▸ **Problem details**
Only the lines from the one containing "You are a GUI" to the end of the records should be given again, word for word and in full.
** Records for processing follows **
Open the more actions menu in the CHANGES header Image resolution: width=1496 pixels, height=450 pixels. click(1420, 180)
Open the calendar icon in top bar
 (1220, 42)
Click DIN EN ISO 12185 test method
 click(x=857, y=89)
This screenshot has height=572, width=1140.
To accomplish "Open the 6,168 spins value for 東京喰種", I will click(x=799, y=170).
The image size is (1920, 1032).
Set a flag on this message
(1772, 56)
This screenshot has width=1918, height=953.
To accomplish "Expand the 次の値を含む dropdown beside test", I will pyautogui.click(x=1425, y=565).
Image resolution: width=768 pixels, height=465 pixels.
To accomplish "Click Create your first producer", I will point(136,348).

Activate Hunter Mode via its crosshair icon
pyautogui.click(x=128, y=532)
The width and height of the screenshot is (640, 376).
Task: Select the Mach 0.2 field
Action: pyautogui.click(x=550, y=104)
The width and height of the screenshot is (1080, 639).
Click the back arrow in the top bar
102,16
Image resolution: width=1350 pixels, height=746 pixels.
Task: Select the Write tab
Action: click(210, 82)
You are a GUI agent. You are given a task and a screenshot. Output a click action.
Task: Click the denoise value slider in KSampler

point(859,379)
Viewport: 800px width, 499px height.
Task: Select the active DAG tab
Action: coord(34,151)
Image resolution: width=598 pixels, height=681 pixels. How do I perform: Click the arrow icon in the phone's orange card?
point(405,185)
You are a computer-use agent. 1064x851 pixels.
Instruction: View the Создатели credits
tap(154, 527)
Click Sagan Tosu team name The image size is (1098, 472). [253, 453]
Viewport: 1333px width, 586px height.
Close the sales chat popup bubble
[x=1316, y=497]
** End of Records for processing **
▸ **Result for this task**
You are a GUI agent. You are given a task and a screenshot. Output a click action.
Task: Click the denoise value slider in KSampler

point(859,379)
Viewport: 800px width, 499px height.
Task: Select the active DAG tab
Action: coord(34,151)
Image resolution: width=598 pixels, height=681 pixels. How do I perform: Click the arrow icon in the phone's orange card?
point(405,185)
You are a computer-use agent. 1064x851 pixels.
Instruction: View the Создатели credits
tap(154, 527)
Click Sagan Tosu team name The image size is (1098, 472). [253, 453]
Viewport: 1333px width, 586px height.
Close the sales chat popup bubble
[x=1316, y=497]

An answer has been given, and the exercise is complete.